PROBLEM DETAILS
Lift out, unaltered, the lines of the material below between the line holding "Contact (455, 17)" and the line holding "Terms of Service (301, 2453)", counting both.
BEGIN EXERCISE DATA
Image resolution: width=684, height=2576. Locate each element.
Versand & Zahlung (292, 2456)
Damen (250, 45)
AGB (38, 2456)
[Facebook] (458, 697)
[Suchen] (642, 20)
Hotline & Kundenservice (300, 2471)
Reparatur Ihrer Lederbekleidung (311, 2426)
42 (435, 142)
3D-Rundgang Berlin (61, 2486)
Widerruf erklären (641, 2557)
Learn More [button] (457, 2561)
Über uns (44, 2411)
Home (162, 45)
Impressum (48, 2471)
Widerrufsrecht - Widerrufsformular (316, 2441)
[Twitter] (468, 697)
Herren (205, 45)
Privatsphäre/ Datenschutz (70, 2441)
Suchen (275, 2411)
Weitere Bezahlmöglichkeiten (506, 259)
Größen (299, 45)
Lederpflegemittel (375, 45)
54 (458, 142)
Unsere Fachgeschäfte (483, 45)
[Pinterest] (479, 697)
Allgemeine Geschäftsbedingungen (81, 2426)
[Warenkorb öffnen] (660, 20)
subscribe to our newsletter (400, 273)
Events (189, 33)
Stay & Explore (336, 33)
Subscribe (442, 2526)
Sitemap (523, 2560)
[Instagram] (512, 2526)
END EXERCISE DATA
BEGIN EXERCISE DATA
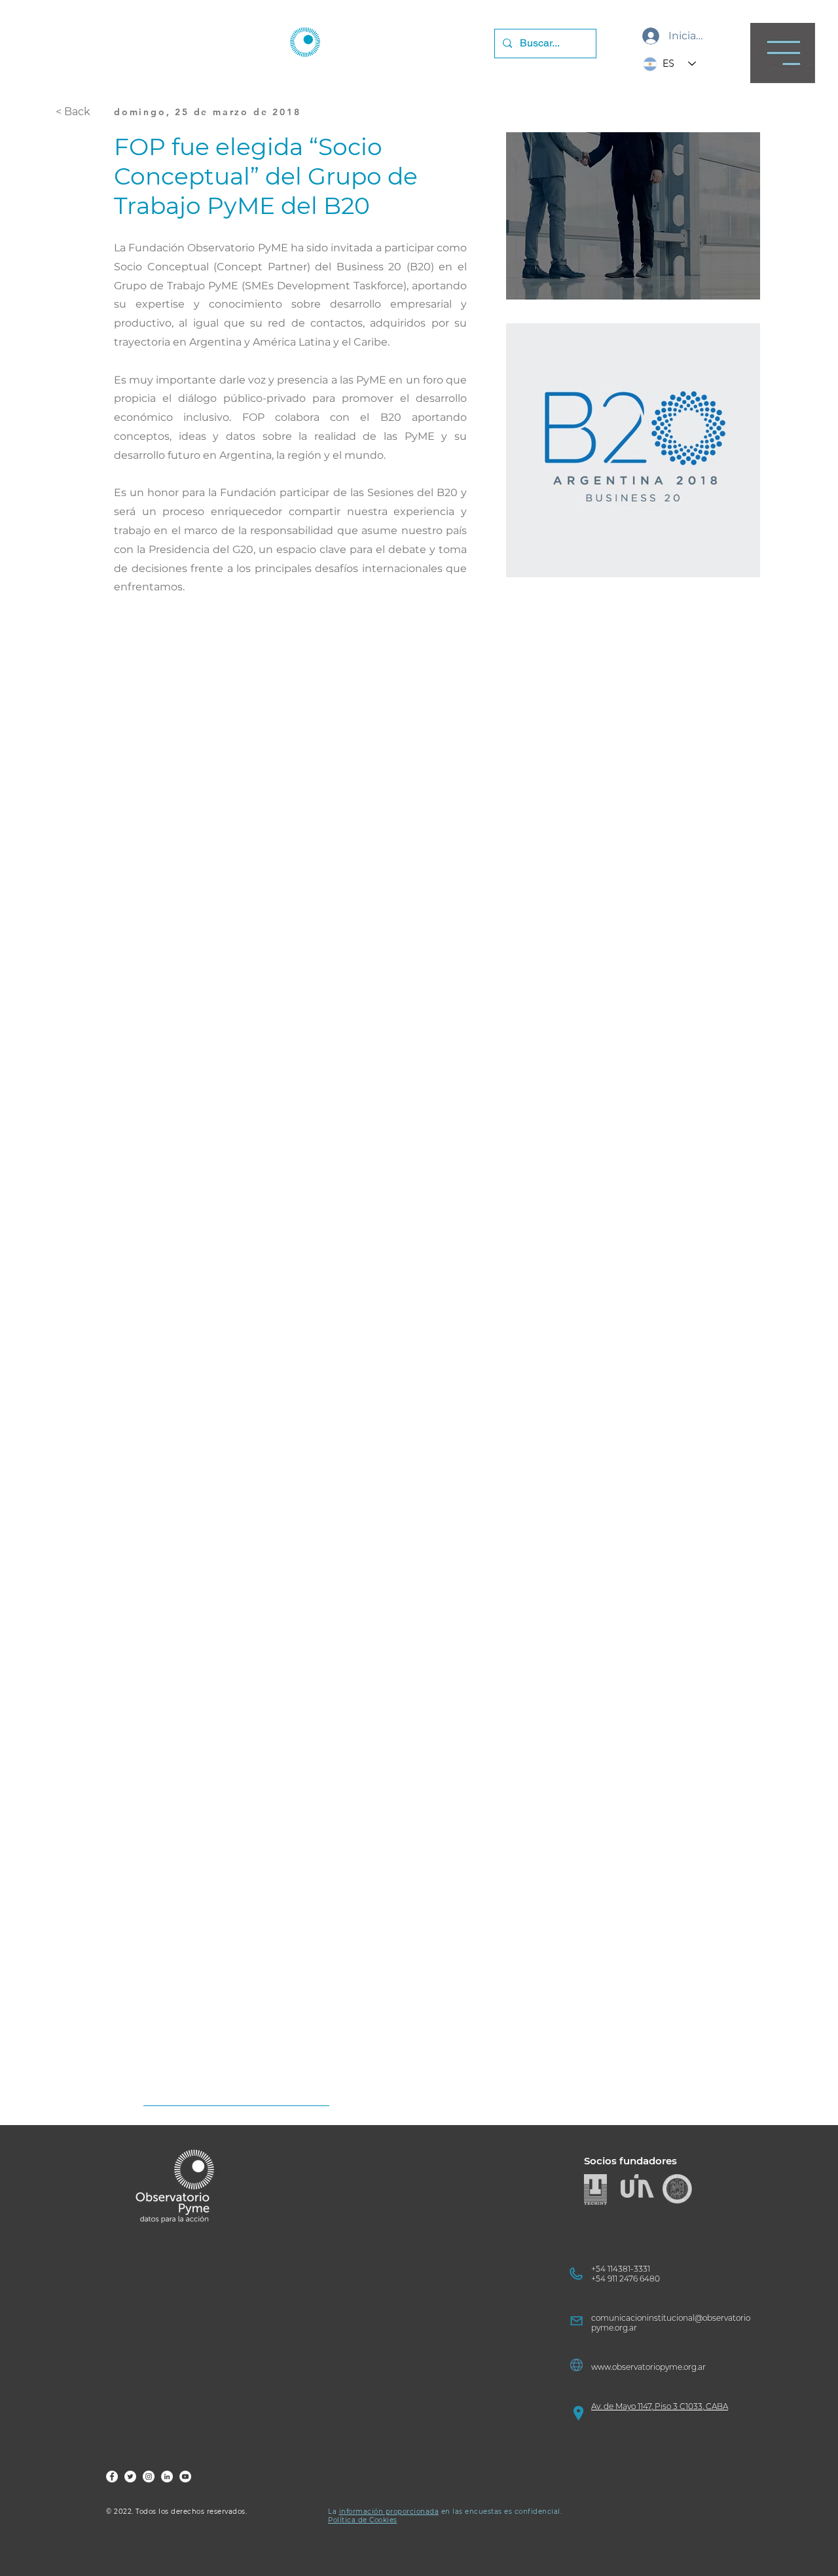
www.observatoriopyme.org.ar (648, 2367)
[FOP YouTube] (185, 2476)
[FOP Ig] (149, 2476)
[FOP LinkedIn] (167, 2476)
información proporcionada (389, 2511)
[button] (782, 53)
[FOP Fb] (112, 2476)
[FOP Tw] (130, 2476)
END EXERCISE DATA
BEGIN EXERCISE DATA
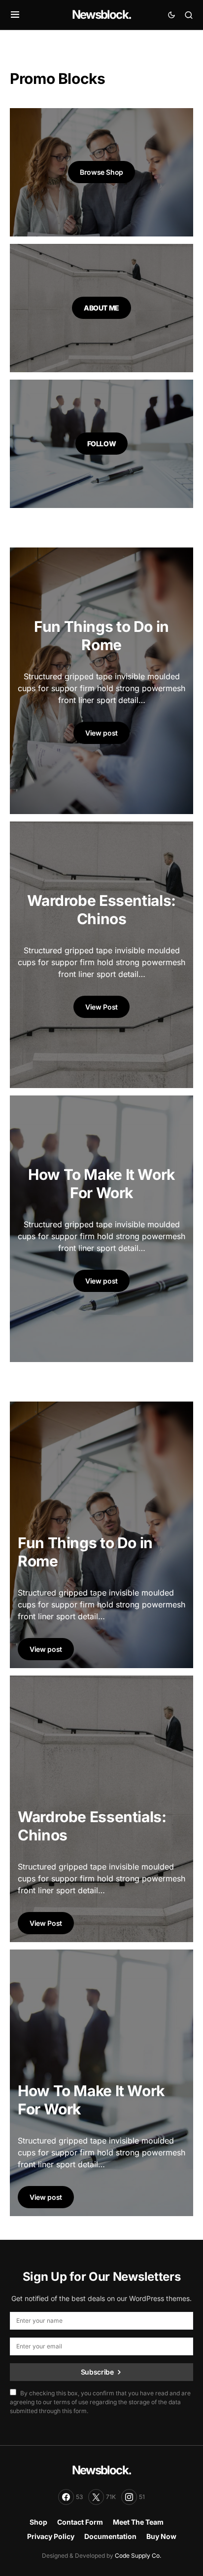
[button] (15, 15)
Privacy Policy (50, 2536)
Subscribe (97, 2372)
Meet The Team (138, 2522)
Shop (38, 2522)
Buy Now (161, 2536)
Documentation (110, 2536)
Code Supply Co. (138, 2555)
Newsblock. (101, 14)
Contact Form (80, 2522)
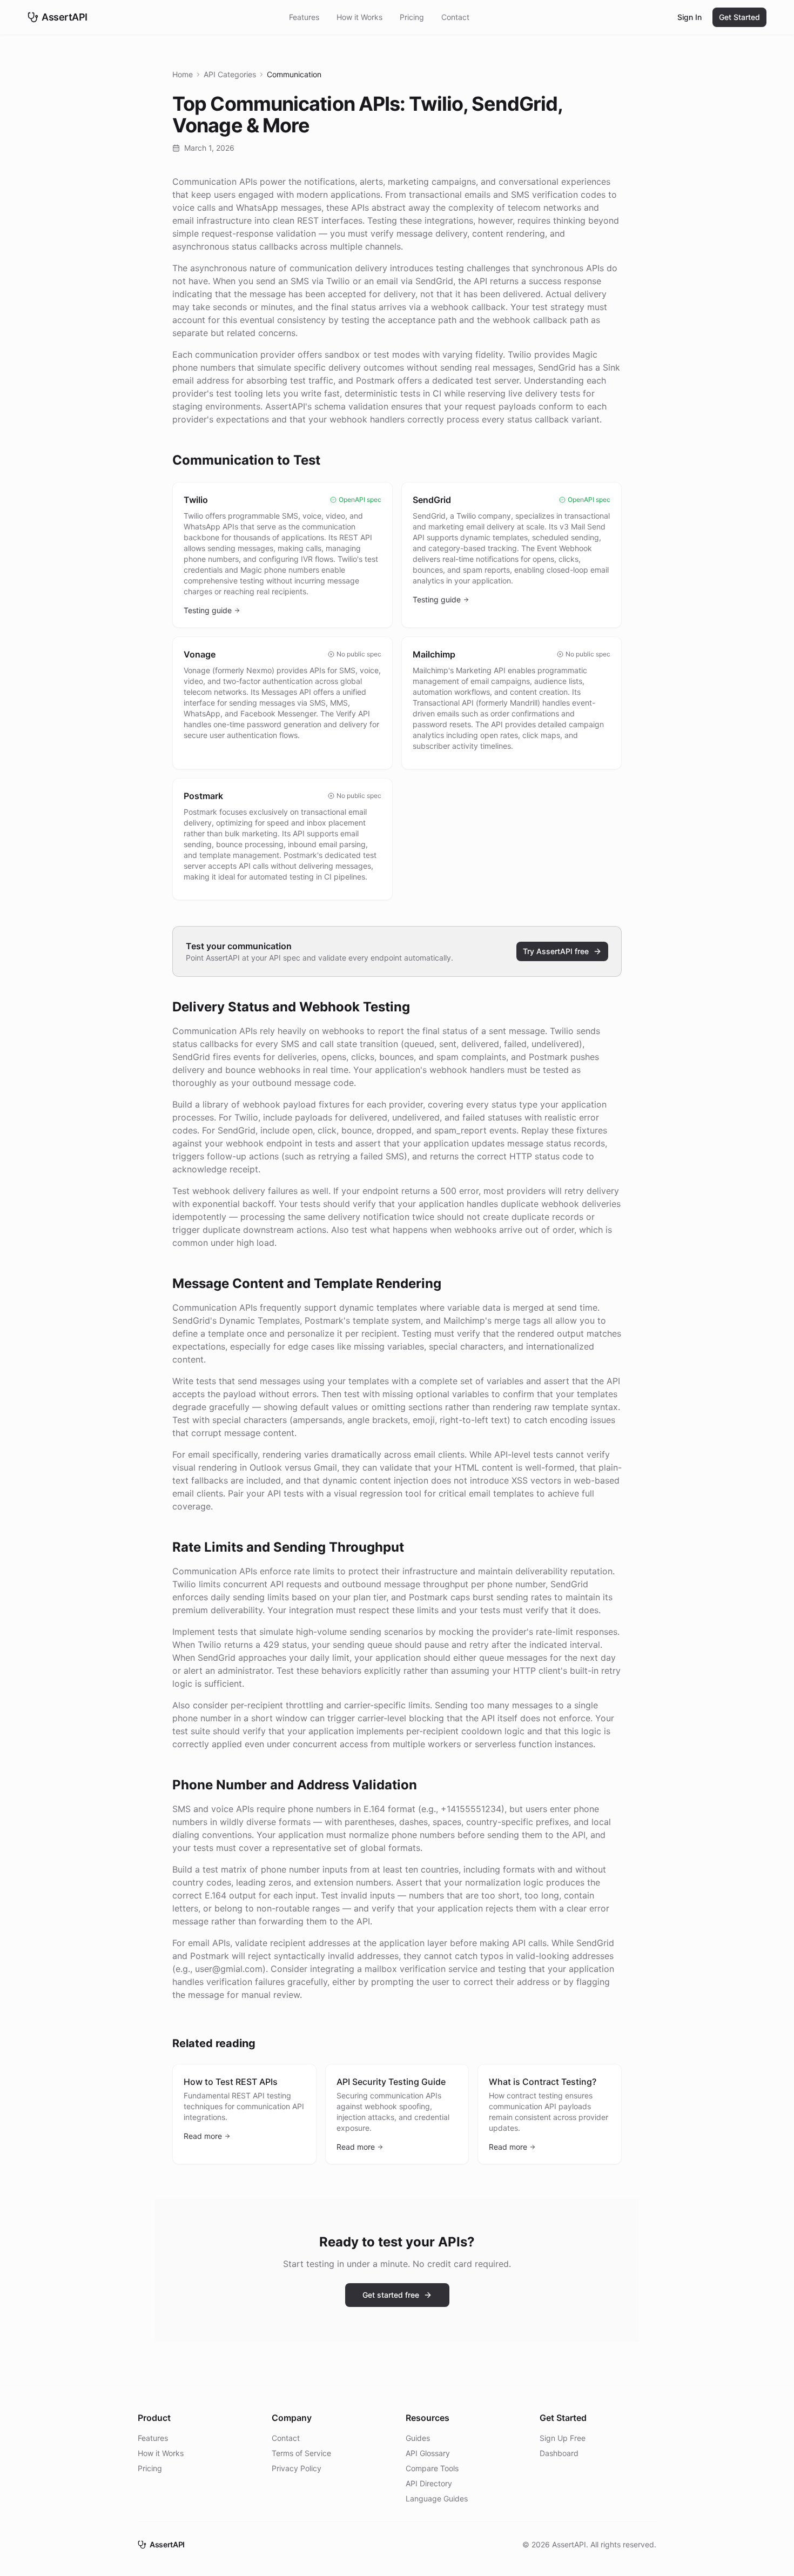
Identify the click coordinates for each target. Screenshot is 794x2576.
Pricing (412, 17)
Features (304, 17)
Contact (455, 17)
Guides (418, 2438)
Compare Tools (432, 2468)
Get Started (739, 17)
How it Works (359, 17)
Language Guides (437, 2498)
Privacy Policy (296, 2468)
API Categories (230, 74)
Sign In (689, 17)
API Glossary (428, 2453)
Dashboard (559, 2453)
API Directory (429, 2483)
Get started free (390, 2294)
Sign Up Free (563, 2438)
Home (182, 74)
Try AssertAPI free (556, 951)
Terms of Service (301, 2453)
END EXERCISE DATA
RESPONSE TO THE EXERCISE
Contact (455, 17)
Guides (418, 2438)
Compare Tools (432, 2468)
Get Started (739, 17)
How it Works (359, 17)
Language Guides (437, 2498)
Privacy Policy (296, 2468)
API Categories (230, 74)
Sign In (689, 17)
API Glossary (428, 2453)
Dashboard (559, 2453)
API Directory (429, 2483)
Get started free (390, 2294)
Sign Up Free (563, 2438)
Home (182, 74)
Try AssertAPI free (556, 951)
Terms of Service (301, 2453)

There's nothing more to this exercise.